Accounting and Resource Management
UCloud’s accounting and allocation model is designed to do three things: control access to provider services, track consumption at the workspace level, and support reporting and historical usage views.
Access to compute and storage is granted through allocations. A workspace (personal workspace or project) must generally hold a valid allocation before UCloud will allow requests for a given product category to be forwarded to a provider.
An allocation implies:
- Scope: It applies to a specific product category (e.g., one class of compute vs another).
- Validity window: It has a start and end date; outside that window it is invalid.
- Quota: It carries a quota that bounds consumption.
UCloud’s role is to check that an appropriate allocation exists and to help providers stay informed about quota status. Enforcement is ultimately the provider’s responsibility, since the provider has the most accurate view of the underlying resources and runtime conditions.

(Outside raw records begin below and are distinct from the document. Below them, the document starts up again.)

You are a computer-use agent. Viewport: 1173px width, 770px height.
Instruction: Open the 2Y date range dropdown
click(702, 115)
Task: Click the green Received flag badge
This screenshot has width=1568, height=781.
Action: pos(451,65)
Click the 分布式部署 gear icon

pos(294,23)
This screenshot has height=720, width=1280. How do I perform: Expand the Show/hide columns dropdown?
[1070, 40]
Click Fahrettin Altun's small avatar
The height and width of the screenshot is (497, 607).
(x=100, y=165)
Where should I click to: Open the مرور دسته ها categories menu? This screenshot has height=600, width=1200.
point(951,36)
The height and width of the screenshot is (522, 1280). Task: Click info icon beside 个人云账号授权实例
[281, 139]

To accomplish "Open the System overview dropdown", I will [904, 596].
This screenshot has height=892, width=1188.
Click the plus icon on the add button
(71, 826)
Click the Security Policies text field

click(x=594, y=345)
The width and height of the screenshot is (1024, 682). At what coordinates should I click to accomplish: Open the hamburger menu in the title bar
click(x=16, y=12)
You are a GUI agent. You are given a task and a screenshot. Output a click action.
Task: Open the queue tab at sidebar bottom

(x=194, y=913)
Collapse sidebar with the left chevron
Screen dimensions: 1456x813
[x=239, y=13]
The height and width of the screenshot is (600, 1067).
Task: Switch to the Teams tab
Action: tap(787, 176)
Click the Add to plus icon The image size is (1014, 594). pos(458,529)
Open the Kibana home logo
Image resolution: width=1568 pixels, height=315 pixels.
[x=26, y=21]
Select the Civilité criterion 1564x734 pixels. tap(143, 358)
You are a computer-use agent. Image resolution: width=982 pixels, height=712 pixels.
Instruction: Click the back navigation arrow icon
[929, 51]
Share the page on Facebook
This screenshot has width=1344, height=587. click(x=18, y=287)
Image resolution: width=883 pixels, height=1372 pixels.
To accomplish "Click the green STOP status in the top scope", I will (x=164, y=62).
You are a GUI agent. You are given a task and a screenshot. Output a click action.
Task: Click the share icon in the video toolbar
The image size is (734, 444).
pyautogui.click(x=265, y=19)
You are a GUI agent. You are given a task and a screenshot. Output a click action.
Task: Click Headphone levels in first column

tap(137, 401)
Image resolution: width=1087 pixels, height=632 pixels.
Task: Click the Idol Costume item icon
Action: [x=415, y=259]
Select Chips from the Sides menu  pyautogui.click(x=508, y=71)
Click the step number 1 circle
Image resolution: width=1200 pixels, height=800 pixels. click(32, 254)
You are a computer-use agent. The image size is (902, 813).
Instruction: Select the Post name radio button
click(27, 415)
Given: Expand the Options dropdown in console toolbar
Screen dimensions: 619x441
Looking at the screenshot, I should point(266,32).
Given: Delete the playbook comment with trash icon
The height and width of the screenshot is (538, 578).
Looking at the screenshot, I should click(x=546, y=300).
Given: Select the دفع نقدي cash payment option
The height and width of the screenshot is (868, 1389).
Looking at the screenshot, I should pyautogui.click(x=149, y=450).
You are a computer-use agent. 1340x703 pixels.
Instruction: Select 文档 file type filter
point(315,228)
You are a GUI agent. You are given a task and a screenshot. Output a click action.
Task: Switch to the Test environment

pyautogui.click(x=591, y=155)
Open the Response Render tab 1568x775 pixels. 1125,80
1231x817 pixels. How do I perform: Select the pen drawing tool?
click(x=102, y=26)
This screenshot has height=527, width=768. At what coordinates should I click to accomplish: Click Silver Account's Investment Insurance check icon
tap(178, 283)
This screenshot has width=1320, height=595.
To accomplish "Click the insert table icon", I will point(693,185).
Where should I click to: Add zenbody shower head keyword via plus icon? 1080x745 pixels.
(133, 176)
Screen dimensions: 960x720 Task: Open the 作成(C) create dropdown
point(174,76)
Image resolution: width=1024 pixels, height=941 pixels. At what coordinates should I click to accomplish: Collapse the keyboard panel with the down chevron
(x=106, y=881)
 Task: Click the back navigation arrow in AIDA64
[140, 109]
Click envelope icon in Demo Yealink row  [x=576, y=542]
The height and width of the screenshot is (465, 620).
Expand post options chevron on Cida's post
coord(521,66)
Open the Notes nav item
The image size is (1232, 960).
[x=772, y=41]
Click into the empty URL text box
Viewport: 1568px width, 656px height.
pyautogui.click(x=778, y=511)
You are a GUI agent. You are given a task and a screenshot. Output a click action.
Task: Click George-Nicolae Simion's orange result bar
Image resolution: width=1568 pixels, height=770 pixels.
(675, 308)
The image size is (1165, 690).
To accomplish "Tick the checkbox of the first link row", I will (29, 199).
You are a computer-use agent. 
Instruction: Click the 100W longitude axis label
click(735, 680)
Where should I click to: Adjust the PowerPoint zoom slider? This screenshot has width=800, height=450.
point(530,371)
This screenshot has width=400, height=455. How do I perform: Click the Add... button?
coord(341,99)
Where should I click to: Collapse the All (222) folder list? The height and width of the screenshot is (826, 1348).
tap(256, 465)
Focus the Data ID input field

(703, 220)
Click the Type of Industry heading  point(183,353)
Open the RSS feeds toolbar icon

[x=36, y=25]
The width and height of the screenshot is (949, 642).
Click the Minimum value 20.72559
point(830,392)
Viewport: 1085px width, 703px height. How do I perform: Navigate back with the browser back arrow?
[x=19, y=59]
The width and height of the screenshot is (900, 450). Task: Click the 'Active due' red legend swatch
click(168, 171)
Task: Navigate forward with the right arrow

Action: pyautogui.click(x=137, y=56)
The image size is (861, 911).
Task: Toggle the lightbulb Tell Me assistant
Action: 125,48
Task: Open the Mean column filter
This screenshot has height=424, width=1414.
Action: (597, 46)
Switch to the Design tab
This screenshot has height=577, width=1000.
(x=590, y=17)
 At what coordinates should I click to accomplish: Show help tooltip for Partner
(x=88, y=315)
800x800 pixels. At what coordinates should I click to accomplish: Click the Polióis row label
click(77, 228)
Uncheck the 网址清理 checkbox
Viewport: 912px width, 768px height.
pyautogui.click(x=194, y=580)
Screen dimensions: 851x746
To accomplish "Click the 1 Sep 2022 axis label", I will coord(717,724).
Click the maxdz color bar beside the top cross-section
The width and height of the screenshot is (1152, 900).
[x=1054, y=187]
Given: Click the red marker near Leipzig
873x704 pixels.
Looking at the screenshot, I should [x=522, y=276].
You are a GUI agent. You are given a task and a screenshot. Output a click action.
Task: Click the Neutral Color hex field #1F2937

Allocations are also hierarchical: a root allocation can be subdivided into child allocations, enabling projects (and sub-projects) to delegate budgets to smaller efforts. UCloud allows over-allocation in sub-allocations, but ensures the combined usage within an allocation tree cannot exceed the quota defined at the root.
Requesting and granting allocations
In practice, users obtain allocations via grant applications, which act as the primary workflow for allocating resources to a workspace or project. The user-facing form captures the same fundamentals developers need to understand: which workspace/project should receive resources, the allocation period, and which providers/products are being requested.
UCloud has an advanced system for managing resource allocations. This system used in combination with UCloud/IM allows for fully automatic management of users, projects and resource allocations.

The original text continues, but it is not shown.